個人クリニックで正職員3名で医師国保に加入しているのですが、職員から医師国保ではなく、社会保険(協会けんぽ・厚生年金)に加入して欲しいとの要望が有り、加入した方が良いか検討されるケースも出てきます。

まず、社会保険の加入義務が有るかどうかについてですが、個人クリニックで正職員・30時間以上のパート職員が5名未満の場合は、加入の義務は有りません。法人化した場合は、加入が義務となります。

第二に、社会保険に加入する場合の制度の組み合わせについてですが、

①医師国保+厚生年金、②協会けんぽ+厚生年金 の組み合わせが有ります。

①医師国保+厚生年金は、現在の医師国保に厚生年金の部分のみの事業主負担増となります。
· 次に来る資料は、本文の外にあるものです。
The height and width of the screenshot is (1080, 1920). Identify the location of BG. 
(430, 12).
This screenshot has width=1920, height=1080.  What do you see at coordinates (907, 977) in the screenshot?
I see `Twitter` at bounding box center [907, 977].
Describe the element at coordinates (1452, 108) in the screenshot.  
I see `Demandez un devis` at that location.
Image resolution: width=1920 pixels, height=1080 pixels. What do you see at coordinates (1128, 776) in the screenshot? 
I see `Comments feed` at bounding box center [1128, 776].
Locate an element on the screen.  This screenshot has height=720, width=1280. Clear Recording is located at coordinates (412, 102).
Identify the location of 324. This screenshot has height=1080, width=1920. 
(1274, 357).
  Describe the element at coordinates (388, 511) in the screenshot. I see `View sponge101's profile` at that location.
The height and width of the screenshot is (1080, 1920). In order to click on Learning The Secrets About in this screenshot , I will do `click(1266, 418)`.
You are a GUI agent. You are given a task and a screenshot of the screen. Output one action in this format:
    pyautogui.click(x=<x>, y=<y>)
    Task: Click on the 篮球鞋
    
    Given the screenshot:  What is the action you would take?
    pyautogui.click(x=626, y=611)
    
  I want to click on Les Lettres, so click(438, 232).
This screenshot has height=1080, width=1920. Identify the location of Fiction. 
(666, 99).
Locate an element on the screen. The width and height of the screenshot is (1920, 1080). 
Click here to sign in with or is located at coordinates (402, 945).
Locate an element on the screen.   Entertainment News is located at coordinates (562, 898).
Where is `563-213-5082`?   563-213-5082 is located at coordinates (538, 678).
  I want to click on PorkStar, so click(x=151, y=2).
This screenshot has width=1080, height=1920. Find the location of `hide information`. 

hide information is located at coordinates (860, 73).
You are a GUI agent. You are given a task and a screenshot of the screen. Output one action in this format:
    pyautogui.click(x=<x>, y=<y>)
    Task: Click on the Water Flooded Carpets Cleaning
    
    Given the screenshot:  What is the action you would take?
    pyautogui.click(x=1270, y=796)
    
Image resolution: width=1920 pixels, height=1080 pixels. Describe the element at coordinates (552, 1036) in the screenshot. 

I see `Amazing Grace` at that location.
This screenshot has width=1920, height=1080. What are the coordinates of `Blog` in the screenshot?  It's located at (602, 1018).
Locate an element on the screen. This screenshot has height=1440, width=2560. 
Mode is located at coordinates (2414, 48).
②協会けんぽ+厚生年金は、健康保険・厚生年金の両制度の事業主負担増が発生します。

事業主負担は、標準報酬月額に対して協会けんぽ(東京都)が平成30年3月分から4.95%(+40歳以上は介護保険料0.785%)、厚生年金が9.15%の負担が有ります。

例)月額給与28万円の場合、健康保険料13,860円・介護保険料2,198円・厚生年金保険料25,620円 合計41,678円

 

第三に給付の違いを考慮する必要が有ります。私傷病だけでなく、クリニックは女性が多い職場で、出産の際の所得補償も重要な要素になります。協会けんぽには、私傷病休職時の傷病手当金と、産前産後休暇中の出産手当金が有り、給与の2/3は補償されます。しかし、医師国保には傷病手当金・出産手当金の制度が有りません。

 

上記の制度の違いを把握して頂き、必要な時期に必要な組み合わせで加入を検討することが必要となります。